== Task to complete ==
Each line below needs to be duplicated without alteration.

┌────────

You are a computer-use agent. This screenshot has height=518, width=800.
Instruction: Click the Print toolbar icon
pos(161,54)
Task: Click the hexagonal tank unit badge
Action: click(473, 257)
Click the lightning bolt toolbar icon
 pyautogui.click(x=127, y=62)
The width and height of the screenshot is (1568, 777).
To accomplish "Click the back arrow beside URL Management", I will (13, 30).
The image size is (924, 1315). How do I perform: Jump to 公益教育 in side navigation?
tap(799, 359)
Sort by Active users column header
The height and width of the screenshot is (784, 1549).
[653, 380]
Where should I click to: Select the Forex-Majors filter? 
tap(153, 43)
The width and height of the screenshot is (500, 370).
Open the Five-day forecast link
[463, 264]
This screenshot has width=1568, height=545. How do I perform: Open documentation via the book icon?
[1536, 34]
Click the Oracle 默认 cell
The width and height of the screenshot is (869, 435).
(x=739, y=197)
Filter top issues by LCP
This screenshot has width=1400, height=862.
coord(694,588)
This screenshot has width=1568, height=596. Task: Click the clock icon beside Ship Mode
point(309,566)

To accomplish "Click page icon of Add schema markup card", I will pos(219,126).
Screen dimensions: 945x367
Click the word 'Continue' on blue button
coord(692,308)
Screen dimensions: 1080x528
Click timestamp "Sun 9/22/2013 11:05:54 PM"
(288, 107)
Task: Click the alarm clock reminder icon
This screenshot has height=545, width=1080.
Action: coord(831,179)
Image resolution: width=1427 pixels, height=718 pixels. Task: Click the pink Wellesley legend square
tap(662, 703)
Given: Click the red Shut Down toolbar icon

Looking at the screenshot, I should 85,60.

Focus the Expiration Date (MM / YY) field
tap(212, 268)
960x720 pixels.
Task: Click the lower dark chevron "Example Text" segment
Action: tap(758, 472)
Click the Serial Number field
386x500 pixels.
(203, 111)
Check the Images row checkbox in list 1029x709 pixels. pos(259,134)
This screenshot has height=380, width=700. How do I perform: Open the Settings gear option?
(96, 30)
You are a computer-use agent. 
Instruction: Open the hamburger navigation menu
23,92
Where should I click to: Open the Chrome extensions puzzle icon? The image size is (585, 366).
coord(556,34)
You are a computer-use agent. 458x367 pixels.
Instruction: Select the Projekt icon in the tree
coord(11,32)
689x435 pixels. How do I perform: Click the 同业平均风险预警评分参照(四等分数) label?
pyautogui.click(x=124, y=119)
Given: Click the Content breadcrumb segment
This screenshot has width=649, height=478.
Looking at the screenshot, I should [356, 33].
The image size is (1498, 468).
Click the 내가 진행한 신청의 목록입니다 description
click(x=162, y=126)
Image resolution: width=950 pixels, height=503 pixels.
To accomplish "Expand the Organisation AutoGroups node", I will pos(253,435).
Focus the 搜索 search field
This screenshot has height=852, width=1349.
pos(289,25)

└────────

== Solution below ==
You are a computer-use agent. This screenshot has height=518, width=800.
Instruction: Click the Print toolbar icon
pos(161,54)
Task: Click the hexagonal tank unit badge
Action: click(473, 257)
Click the lightning bolt toolbar icon
 pyautogui.click(x=127, y=62)
The width and height of the screenshot is (1568, 777).
To accomplish "Click the back arrow beside URL Management", I will (13, 30).
The image size is (924, 1315). How do I perform: Jump to 公益教育 in side navigation?
tap(799, 359)
Sort by Active users column header
The height and width of the screenshot is (784, 1549).
[653, 380]
Where should I click to: Select the Forex-Majors filter? 
tap(153, 43)
The width and height of the screenshot is (500, 370).
Open the Five-day forecast link
[463, 264]
This screenshot has width=1568, height=545. How do I perform: Open documentation via the book icon?
[1536, 34]
Click the Oracle 默认 cell
The width and height of the screenshot is (869, 435).
(x=739, y=197)
Filter top issues by LCP
This screenshot has width=1400, height=862.
coord(694,588)
This screenshot has width=1568, height=596. Task: Click the clock icon beside Ship Mode
point(309,566)

To accomplish "Click page icon of Add schema markup card", I will pos(219,126).
Screen dimensions: 945x367
Click the word 'Continue' on blue button
coord(692,308)
Screen dimensions: 1080x528
Click timestamp "Sun 9/22/2013 11:05:54 PM"
(288, 107)
Task: Click the alarm clock reminder icon
This screenshot has height=545, width=1080.
Action: coord(831,179)
Image resolution: width=1427 pixels, height=718 pixels. Task: Click the pink Wellesley legend square
tap(662, 703)
Given: Click the red Shut Down toolbar icon

Looking at the screenshot, I should 85,60.

Focus the Expiration Date (MM / YY) field
tap(212, 268)
960x720 pixels.
Task: Click the lower dark chevron "Example Text" segment
Action: tap(758, 472)
Click the Serial Number field
386x500 pixels.
(203, 111)
Check the Images row checkbox in list 1029x709 pixels. pos(259,134)
This screenshot has height=380, width=700. How do I perform: Open the Settings gear option?
(96, 30)
You are a computer-use agent. 
Instruction: Open the hamburger navigation menu
23,92
Where should I click to: Open the Chrome extensions puzzle icon? The image size is (585, 366).
coord(556,34)
You are a computer-use agent. 458x367 pixels.
Instruction: Select the Projekt icon in the tree
coord(11,32)
689x435 pixels. How do I perform: Click the 同业平均风险预警评分参照(四等分数) label?
pyautogui.click(x=124, y=119)
Given: Click the Content breadcrumb segment
This screenshot has width=649, height=478.
Looking at the screenshot, I should [356, 33].
The image size is (1498, 468).
Click the 내가 진행한 신청의 목록입니다 description
click(x=162, y=126)
Image resolution: width=950 pixels, height=503 pixels.
To accomplish "Expand the Organisation AutoGroups node", I will pos(253,435).
Focus the 搜索 search field
This screenshot has height=852, width=1349.
pos(289,25)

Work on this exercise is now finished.